Uber currently has a market capitalization of around US$113 billion, making it the largest listed company to enter the convertible bond market this year. Its latest move takes advantage of the recent sharp decline in US bond yields, prompting opportunities brought about by falling interest rates in the bond market, which anchors US bond yields, because the market is increasingly convinced that the most aggressive rate hike cycle started by the Federal Reserve in a generation has come to an end. The yield on 10-year US Treasury bonds, known as the “anchor of global asset pricing,” fell from 5.02% in October, a new high since 2007, to around 4.40% as of the closing of US stocks on Monday.
After the release of weak US CPI and PPI data, as well as the renewal of unemployment claims, which had reached a two-year high, investors and traders alike expected the Fed to cut interest rates sharply. The index that measures US Treasury bonds rose 2.8% this month, the biggest monthly increase since March. Federal funds futures show that at present, traders expect the Federal Reserve to have raised interest rates and will begin a cycle of interest rate cuts in mid-2024, and expect interest rate cuts to be close to 100 basis points next year.
Talents who are proficient in convertible bond business may become the banking industry's “hackeys”
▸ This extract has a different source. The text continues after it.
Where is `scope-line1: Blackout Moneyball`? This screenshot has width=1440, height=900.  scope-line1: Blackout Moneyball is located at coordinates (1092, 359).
Imteaz from ICR said: “For me, 2010 to 2018 can be described as a 'lost decade' for convertible bond market converts.”
According to reports, since the asset does not have any restrictive contracts, it has always been very attractive to rapidly growing non-profit technology companies and life science companies. As the market expects interest rates to remain high for most of next year, the heavy burden of interest payments forces large companies to think twice.
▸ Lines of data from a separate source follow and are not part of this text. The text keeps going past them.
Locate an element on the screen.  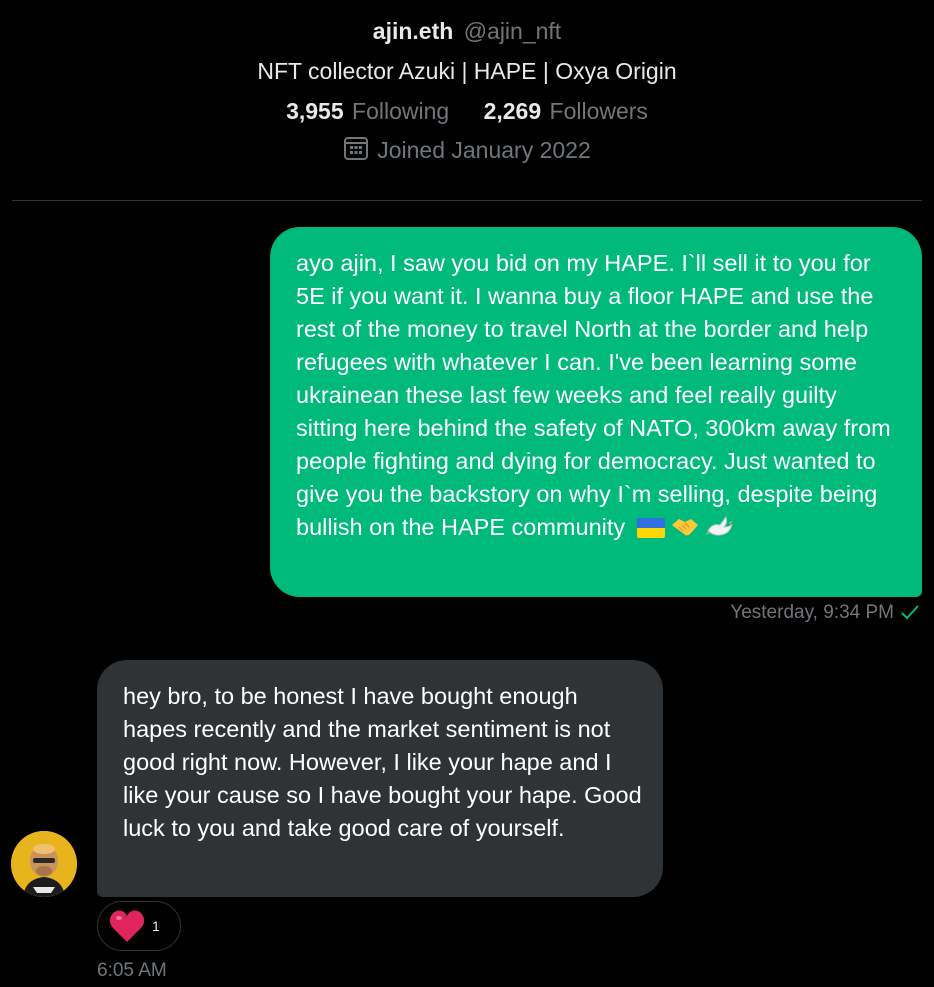
header-divider is located at coordinates (467, 200).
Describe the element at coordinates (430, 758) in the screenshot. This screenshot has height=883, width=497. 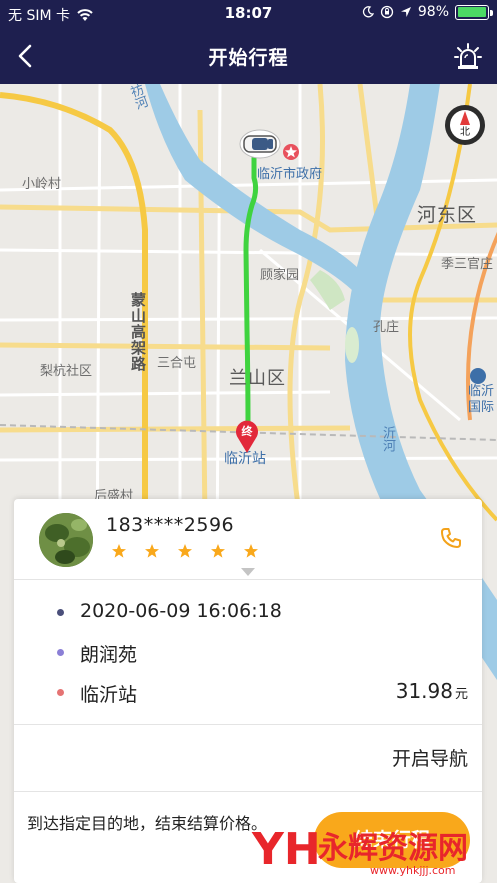
I see `start-navigation-button: 开启导航` at that location.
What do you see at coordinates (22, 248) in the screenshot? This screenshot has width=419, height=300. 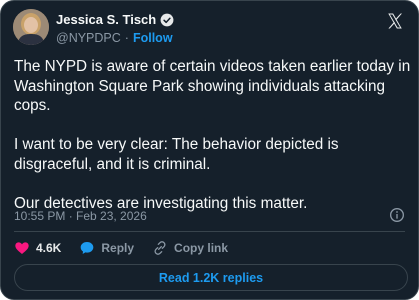 I see `heart-icon` at bounding box center [22, 248].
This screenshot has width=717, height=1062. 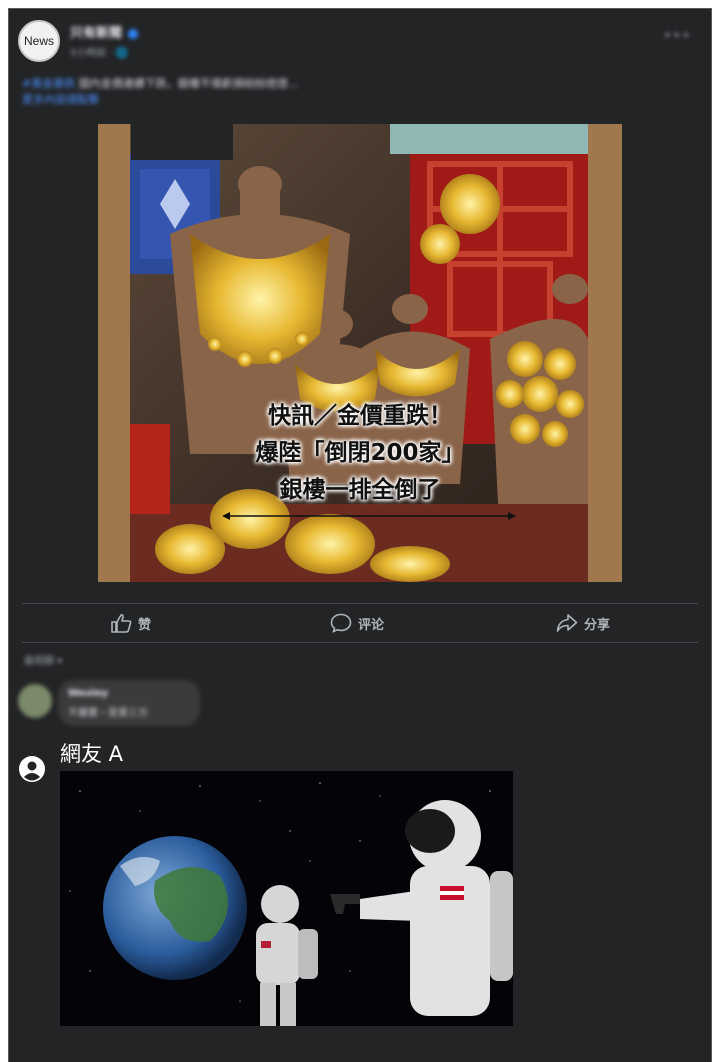 What do you see at coordinates (122, 623) in the screenshot?
I see `thumbs-up-icon` at bounding box center [122, 623].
“There are limited ways to reduce the cost of capital, and the convertible bond market is the easiest way to achieve low cost goals,” said Richard Duffy, head of equity-linked capital markets at Citigroup. “We expect that the balance between rated and unrated bonds in the convertible bond market will be more in line with what we are seeing today, that is, closer to five five.”
What is certain is that central bank officials have always stated that they are committed to keeping inflation at 2% to anchor the target. Recently, however, Federal Reserve Chairman Powell and others have indicated that central banks will act with caution, revealing a major signal of the end of the global central bank interest rate hike cycle. This puts companies that bet on continuing interest rate hikes at risk of confrontation with the Federal Reserve. The recent sharp decline in US bond yields has prompted a decline in financing interest rates in the bond market, which anchors US bond yields, and will also push the scale of convertible bond issuance to usher in a period of expansion.
For commercial banks that want to strengthen their convertible bond business, issuing convertible bonds is a fairly streamlined business, which is very helpful. Even in large commercial banks, only a few managing directors are responsible for this business, and the number of managing directors responsible for initial public offerings (IPOs) is often four to five times as many. Although the profit margin on processing fees brought about by IPOs is usually higher than that of issuing convertible bonds, the larger scale of bond transactions and the relatively shorter development process make up for this.
ICR Capital predicts that even if the goal of inducing issuers to abandon direct debt issuance is not achieved, about 180 billion US dollars of convertible bonds will expire in the next three years. These bonds require refinancing as strong financial support.
“Over the next 12 to 24 months, many commercial banks will seek to hire more bankers on convertible bonds.” Imteaz said. “At that point, I don't know if there will still be so many relevant talents for banks to select.”